The power corrections are suppressed by powers of $1/m_\tau^2$;
thus, they do not drive a break--down of the OPE. This could explain
the surprisingly good agreement with the data for $s_0\lsim 1$ GeV$^2$.

%%%%%%%%%%%%%%%%%% FIGURE %%%%%%%%%%%%%%%%%%%%%
\begin{figure}[bht]
\centerline{\epsfxsize =9.5cm \epsfbox{alphang.ps}}
\caption{Values of $\alpha_s(s_0)$ extracted 
\protect\cite{GN:96} from the $R_\tau^{00}(s_0)$ data 
\protect\cite{DU:95,CLEO:95}. 
The dashed line shows the three--loop QCD
prediction for the running coupling constant.
(Taken from Ref.~\protect\citenum{GN:96}).\hfill\mbox{}}
\label{fig:alphang}
\end{figure}
%%%%%%%%%%%%%% END FIGURE %%%%%%%%%%%%%%%%%%%%%

A similar test was performed before \cite{NP:93} for $R_{\tau,V}$, 
using the vector spectral
function measured in $e^+e^-\to$ hadrons, and
varying the value of the $\tau$ mass. This allows to
study the behaviour of the OPE at lower scales.
The theoretical predictions for $R_{\tau,V}$ as function of $m_\tau^2$
agree \cite{NP:93} well with the data for $m_\tau > 1.2$ GeV.
Below this value, higher--order inverse power corrections become
very important and eventually generate the expected break--down
of the expansion in powers of $1/m_\tau^2$.

%%%%%%%%%%%%%%%

  The theoretical analysis of the $\tau$ hadronic width has reached a very
mature level.
Many different sources of possible perturbative and non-perturbative
contributions have been analyzed.
A very detailed study of the associated
uncertainties has been given in Ref.~\citenum{QCD:94}.
%The final theoretical uncertainty is small and has been adequately
%taken into account in the final $\alpha_s(m_\tau^2)$ determination
%in Eq.~\eqn{eq:alpha}.
%
The comparison of the theoretical  predictions with the experimental
data shows a successful and consistent picture.
The resulting $\alpha_s(m_\tau^2)$ determination is in excellent agreement with
(and more precise than)
the measurements at the $M_Z$ scale, 
providing clear evidence of the running of
$\alpha_s$. The QCD predictions are 
further confirmed by
analyses of the semi-inclusive components
of the  $\tau$ hadronic width, $R_{\tau,V}$, $R_{\tau,A}$ 
and $R_{\tau,S}$, and the invariant-mass distribution of the final
decay products.

 In addition to provide beautiful tests of perturbative QCD, 
the hadronic spectral
functions measured in $\tau$ decay contain valuable dynamical information
on non-perturbative aspects of the strong interactions \cite{PI:89}
which could greatly enhance our present understanding of these phenomena.
%
For instance, $R_{\tau,V}-R_{\tau,A}$ is a pure non-perturbative
quantity; basic QCD properties force
the associated invariant--mass distribution to obey a
series of chiral sum rules 
\cite{PI:89,WE:67,DGMLY:67,FNR:79,PS:87,KaMa:92,DG:94},
which have been recently tested with $\tau$ data \cite{Hocker}.
%
The measurement of the vector spectral function \cite{ALEPH:97}
Im$\Pi_V(s)$ has also been used \cite{ADH:97}
 to reduce the present uncertainties in fundamental
QED quantities such as $\alpha(M_Z)$ and $(g^\gamma_\mu-2)$. 


\section{SUMMARY}
\label{sec:summary}

The flavour structure of the Standard Model
 is one of the main pending questions
in our understanding of weak interactions. Although we do not know the
reason of the observed family replication, we have learned experimentally
that the number of Standard Model fermion generations is just three 
(and no more).
Therefore, we must study as precisely as possible the few existing flavours
to get some hints on the dynamics responsible for their observed structure.

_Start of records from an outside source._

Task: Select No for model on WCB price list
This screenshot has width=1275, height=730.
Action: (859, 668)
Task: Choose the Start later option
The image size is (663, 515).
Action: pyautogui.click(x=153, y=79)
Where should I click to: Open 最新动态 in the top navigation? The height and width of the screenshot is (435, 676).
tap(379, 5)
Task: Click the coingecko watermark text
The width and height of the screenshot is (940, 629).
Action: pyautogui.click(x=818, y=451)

The $\tau$ turns out to be an ideal laboratory to test the Standard Model. 
It is a lepton, which means clean physics, and moreover it is
heavy enough to produce a large variety of decay modes.
Na\"{\i}vely, one would expect the $\tau$ to be much more sensitive
than the $e$ or the $\mu$ to new physics related to the flavour and
mass--generation problems.

QCD studies can also benefit a lot from the existence of this heavy lepton,
able to decay into hadrons. Owing to their semileptonic character, the
hadronic $\tau$ decays provide a powerful tool to investigate the low--energy
effects of the strong interactions in rather simple conditions.

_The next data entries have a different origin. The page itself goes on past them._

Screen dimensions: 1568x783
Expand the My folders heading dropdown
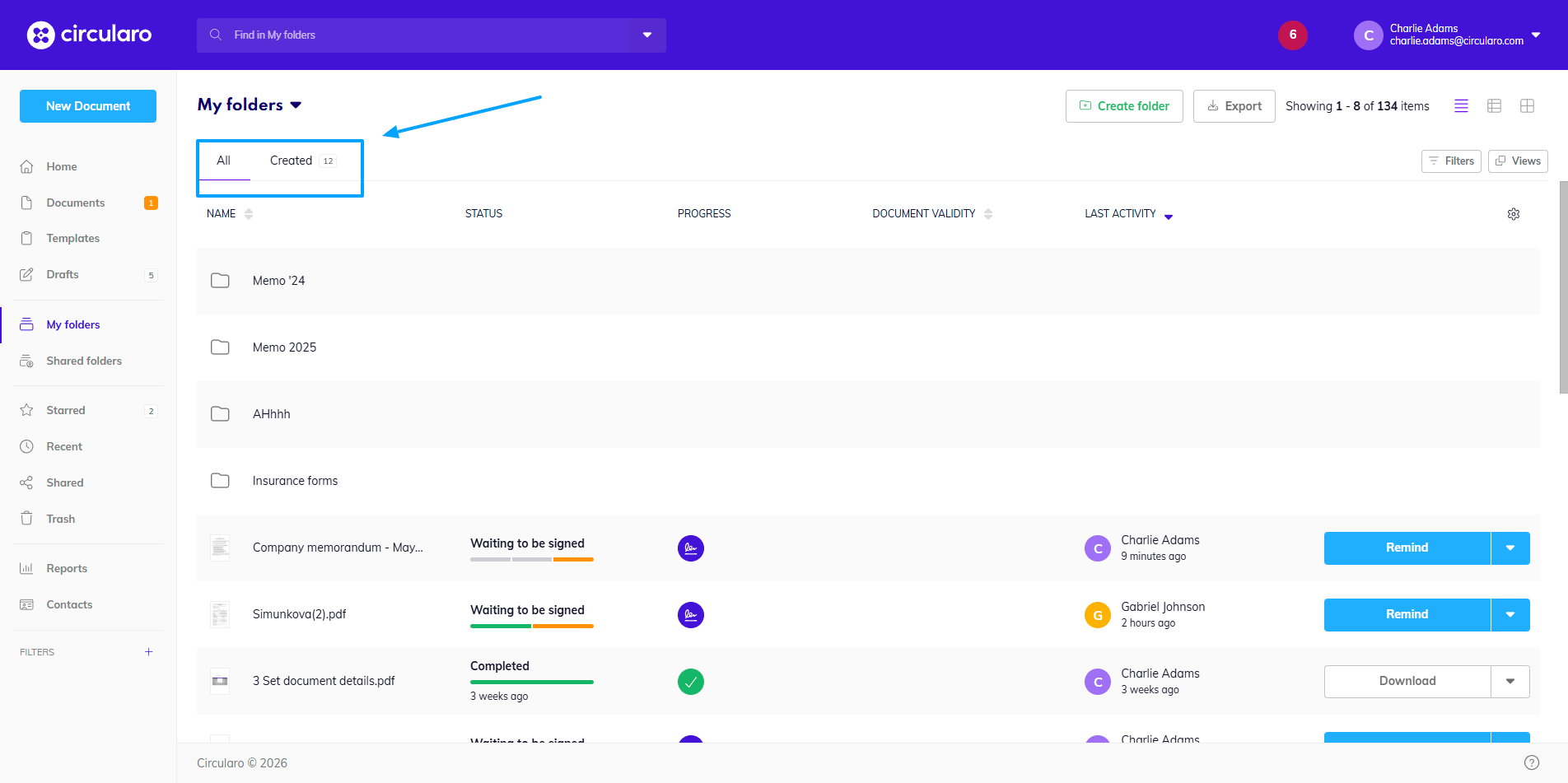296,105
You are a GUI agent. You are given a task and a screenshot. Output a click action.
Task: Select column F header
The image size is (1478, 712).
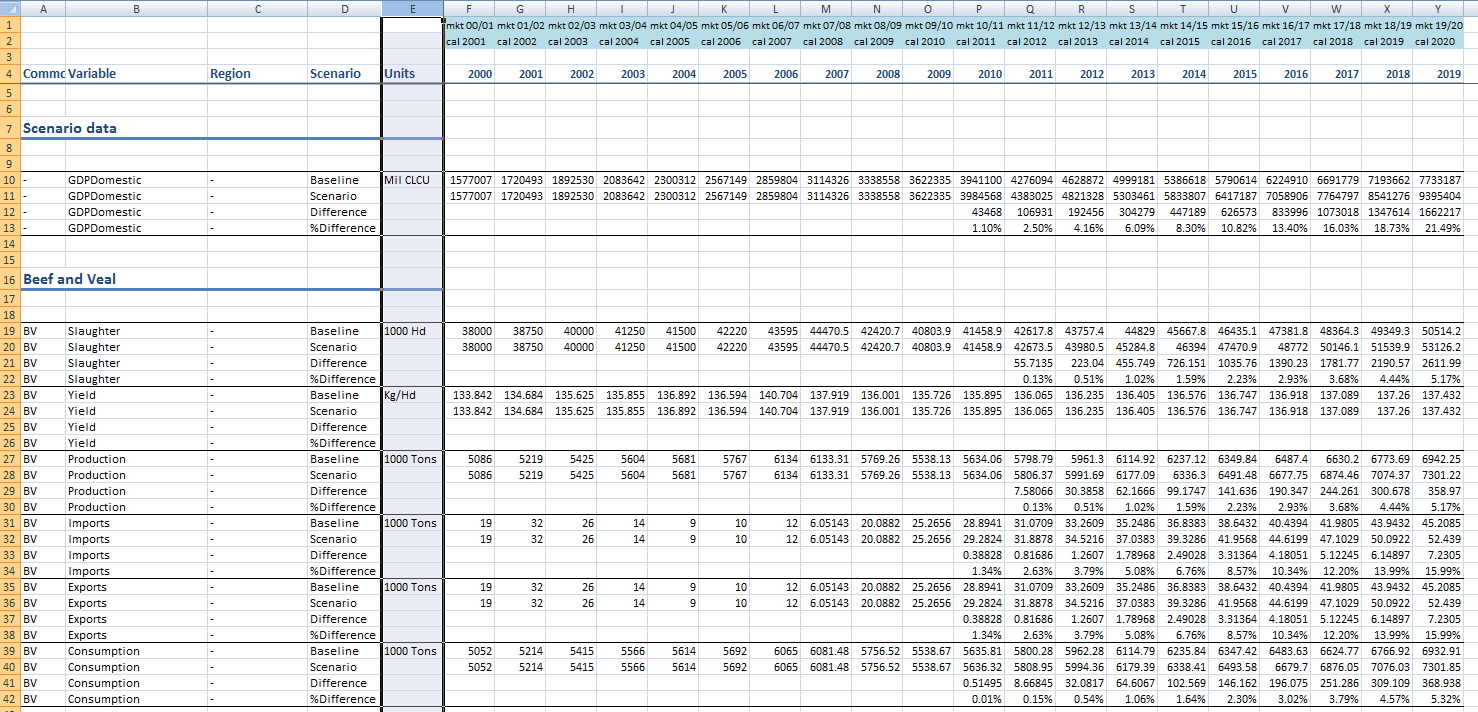click(x=469, y=8)
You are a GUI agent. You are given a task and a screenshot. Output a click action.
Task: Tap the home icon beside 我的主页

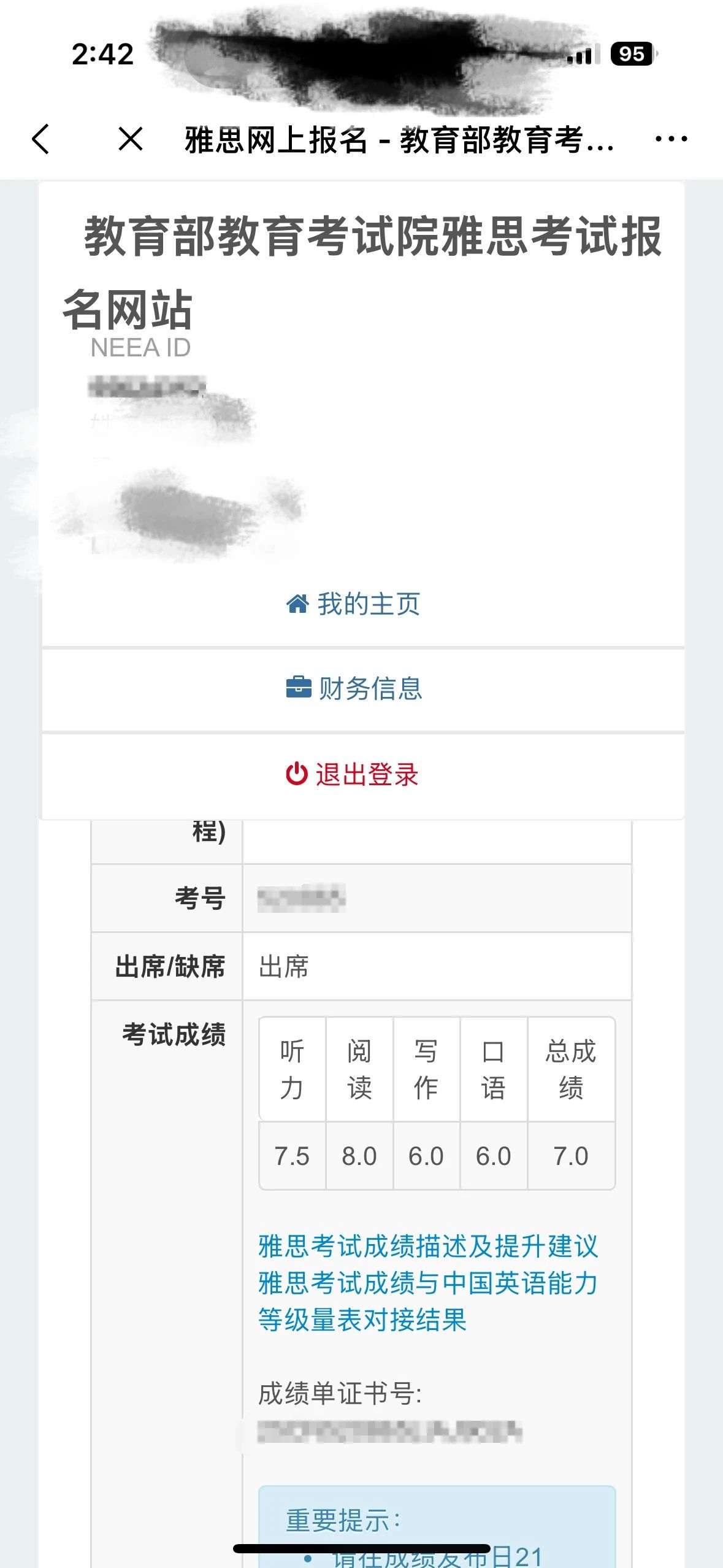point(297,604)
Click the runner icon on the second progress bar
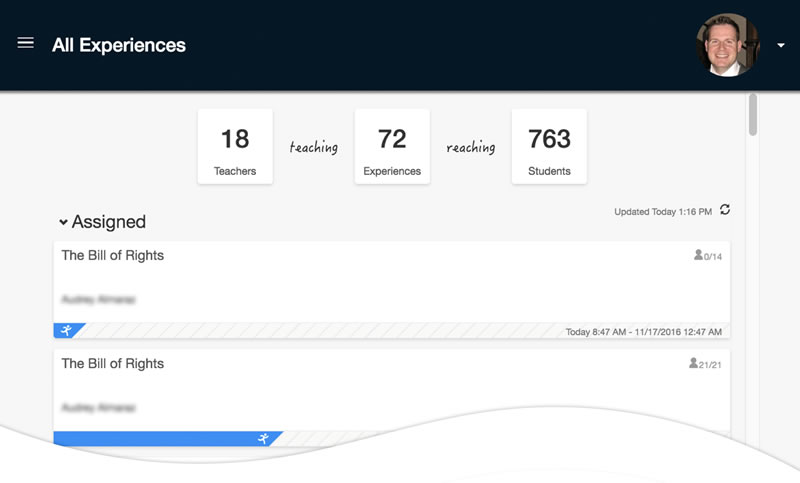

Our knowledge of the $\tau$ properties has been considerably
improved during the last few years. 
Lepton universality has been tested to rather good accuracy,
both in the charged and neutral current sectors. The
Lorentz structure of the leptonic $\tau$ decays is certainly not determined,
but begins to be experimentally explored.  The quality of the hadronic 
$\tau$ decay data
has made possible to perform quantitative QCD tests
and determine the strong coupling constant very accurately.
Searches for non-standard phenomena have been pushed to the limits 
that the existing data samples allow to investigate.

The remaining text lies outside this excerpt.